Un hombre va en su auto por la autopista
y oye que alertan por un parlante:
“Tengan cuidado, hay un auto circulando a contramano”.
Y piensa: “Un auto, no… ¡son miles!”.
(Viejo chiste popular).
Quiero decirles, irles e irlos, querides lectóribus, que siempre me identifiqué con ese conductor. Quizás sea porque no manejo autos (ni personas ni dromedarios; con la bicicleta fija más o menos la llevo bien), pero me ha llamado mucho la atención la habilidad de muchísima gente para ir “a contramano” y hacerles creer a los demás que, en realidad, no.
Aquí les recomiendo la serie Supongamos que [Nueva York] es una ciudad, en la cual un hipercorrecto Martin Scorsese entrevista e interpela a una más que brillante Fran Lebowitz. Ella, escritora, legendaria monologuista, dice, perpleja, en un momento: “No entiendo por qué (las autoridades de Nueva York) gastan tanto dinero en crear leyes y poner señales de tránsito para que solamente yo las obedezca”.

[Registros de datos guardados]

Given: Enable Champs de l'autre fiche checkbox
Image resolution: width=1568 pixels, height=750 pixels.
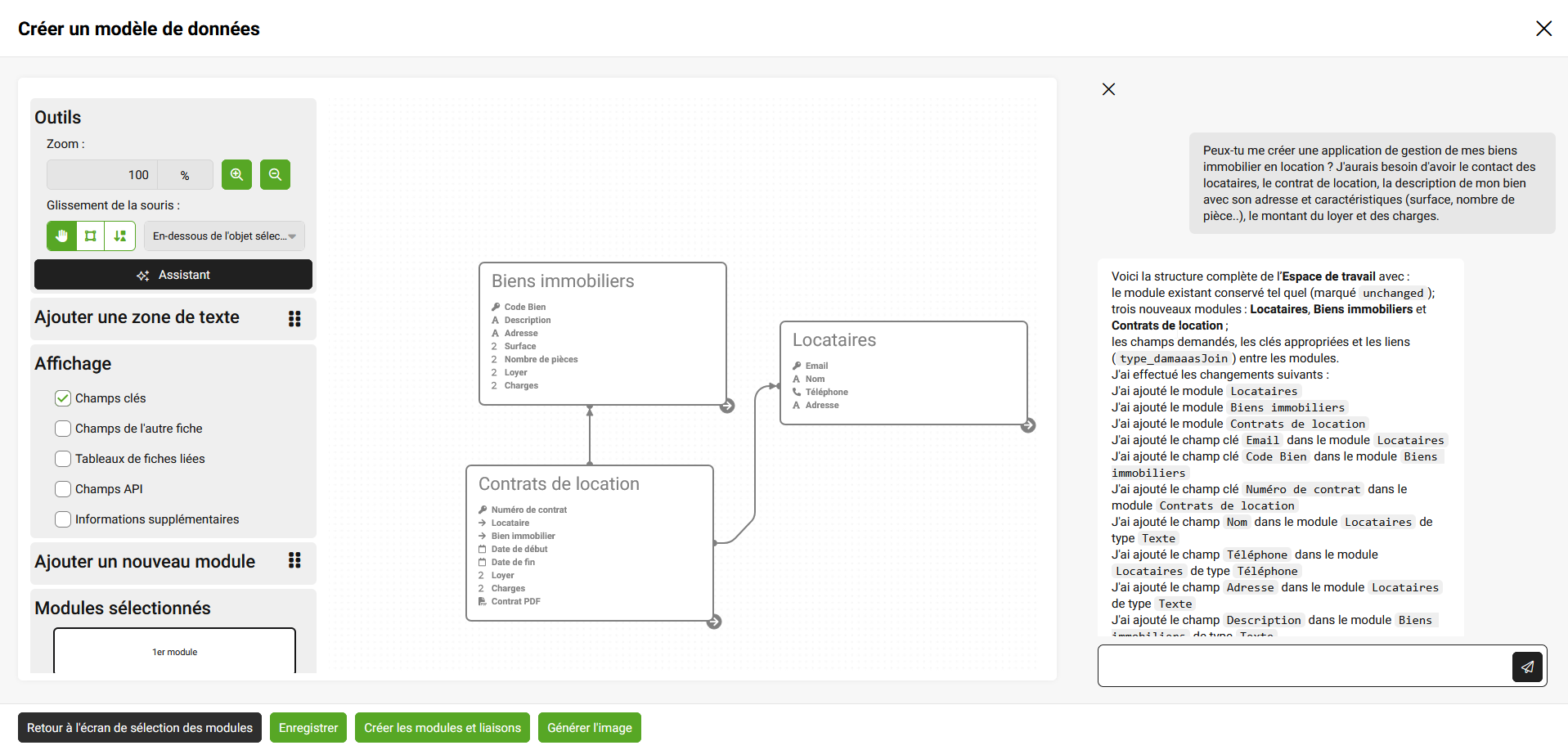Looking at the screenshot, I should [x=63, y=429].
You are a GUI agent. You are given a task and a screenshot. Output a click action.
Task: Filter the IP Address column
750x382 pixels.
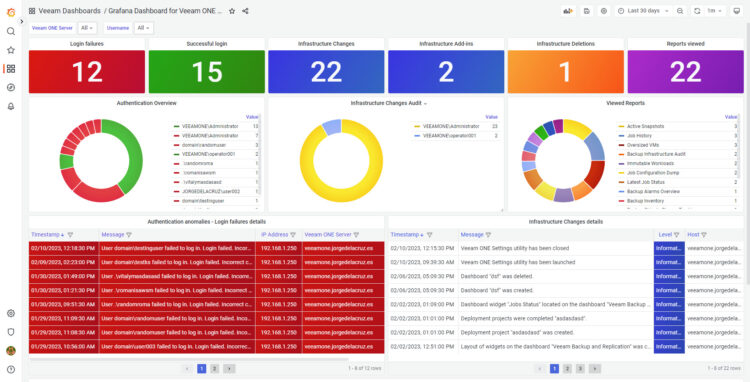point(293,235)
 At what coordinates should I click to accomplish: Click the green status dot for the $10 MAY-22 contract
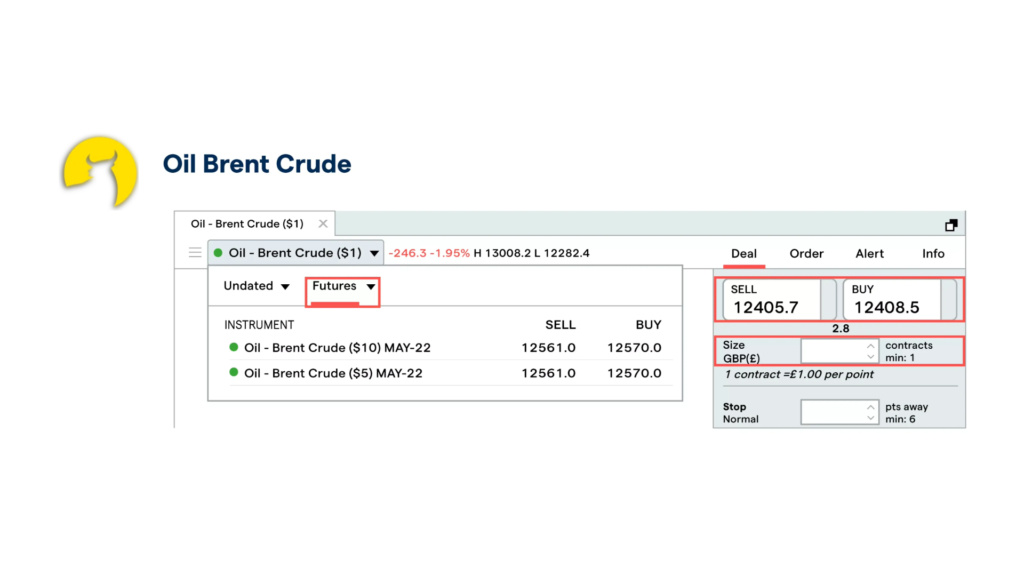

Tareas y ejercicios -
#1 Responde estas preguntas sobre el fragmento:
(a) ¿Qué alerta oye el hombre por el parlante?
(b) ¿Con qué se maneja más o menos bien quien escribe?
(c) ¿Quién entrevista a Fran Lebowitz en la serie recomendada?
#2 Enumera todo lo que, según el fragmento, quien escribe no maneja.
#3 Copia, por favor, el tramo del fragmento desde "(Viejo chiste popular)." hasta "en realidad, no.".

Respuestas numeradas -
#1
(a) "Tengan cuidado, hay un auto circulando a contramano".
(b) Con la bicicleta fija.
(c) Martin Scorsese.

#2 Autos, personas y dromedarios.

#3
(Viejo chiste popular).
Quiero decirles, irles e irlos, querides lectóribus, que siempre me identifiqué con ese conductor. Quizás sea porque no manejo autos (ni personas ni dromedarios; con la bicicleta fija más o menos la llevo bien), pero me ha llamado mucho la atención la habilidad de muchísima gente para ir “a contramano” y hacerles creer a los demás que, en realidad, no.